Consider the graph of \(f\) in Figure \(\PageIndex{22}\). Notice that the graph is symmetric about the origin. For every point \((x,y)\) on the graph, the corresponding point \((−x,−y)\) is also on the graph. For example, \((1, 3)\) is on the graph of \(f\), and the corresponding point \((−1,−3)\) is also on the graph.

Graphing Functions Using Stretches and Compressions

Adding a constant to the inputs or outputs of a function changed the position of a graph with respect to the axes, but it did not affect the shape of a graph. We now explore the effects of multiplying the inputs or outputs by some quantity.

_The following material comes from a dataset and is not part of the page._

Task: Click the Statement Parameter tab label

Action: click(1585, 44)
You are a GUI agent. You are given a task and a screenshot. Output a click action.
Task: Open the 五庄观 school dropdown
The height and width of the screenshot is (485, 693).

We can transform the inside (input values) of a function or we can transform the outside (output values) of a function. Each change has a specific effect that can be seen graphically.

Vertical Stretches and Compressions

When we multiply a function by a positive constant, we get a function whose graph is stretched or compressed vertically in relation to the graph of the original function. If the constant is greater than 1, we get a vertical stretch; if the constant is between 0 and 1, we get a vertical compression. Figure \(\PageIndex{23}\) shows a function multiplied by constant factors 2 and 0.5 and the resulting vertical stretch and compression.

Definitions: Vertical Stretches and Compressions

Given a function \(f(x)\), a new function \(g(x)=af(x)\), where \(a\) is a constant, is a vertical stretch or vertical compression of the function \(f(x)\).

• If \(a>1\), then the graph will be stretched.
• If \(0<a<1\), then the graph will be compressed.
• If \(a<0\), then there will be combination of a vertical stretch or compression with a vertical reflection.

Performing a Sequence of Transformations

When combining transformations, it is very important to consider the order of the transformations. For example, vertically shifting by 3 and then vertically stretching by 2 does not create the same graph as vertically stretching by 2 and then vertically shifting by 3, because when we shift first, both the original function and the shift get stretched, while only the original function gets stretched when we stretch first.

When we see an expression such as \(2f(x)+3\), which transformation should we start with? The answer here follows nicely from the order of operations. Given the output value of \(f(x)\), we first multiply by 2, causing the vertical stretch, and then add 3, causing the vertical shift. In other words, multiplication before addition.

Horizontal transformations are a little trickier to think about. When we write \(g(x)=f(2x+3)\), for example, we have to think about how the inputs to the function \(g\) relate to the inputs to the function \(f\). Suppose we know \(f(7)=12\). What input to \(g\) would produce that output? In other words, what value of \(x\) will allow \(g(x)=f(2x+3)=12?\) We would need \(2x+3=7\). To solve for \(x\), we would first subtract 3, resulting in a horizontal shift, and then divide by 2, causing a horizontal compression.

This format ends up being very difficult to work with, because it is usually much easier to horizontally stretch a graph before shifting. We can work around this by factoring inside the function.

\[f(bx+p)=f(b(x+\frac{p}{b})) \nonumber\]

Let’s work through an example.

\[f(x)=(2x+4)^2 \nonumber\]

We can factor out a 2.

\[f(x)=(2(x+2))^2 \nonumber\]

Now we can more clearly observe a horizontal shift to the left 2 units and a horizontal compression. Factoring in this way allows us to horizontally stretch first and then shift horizontally.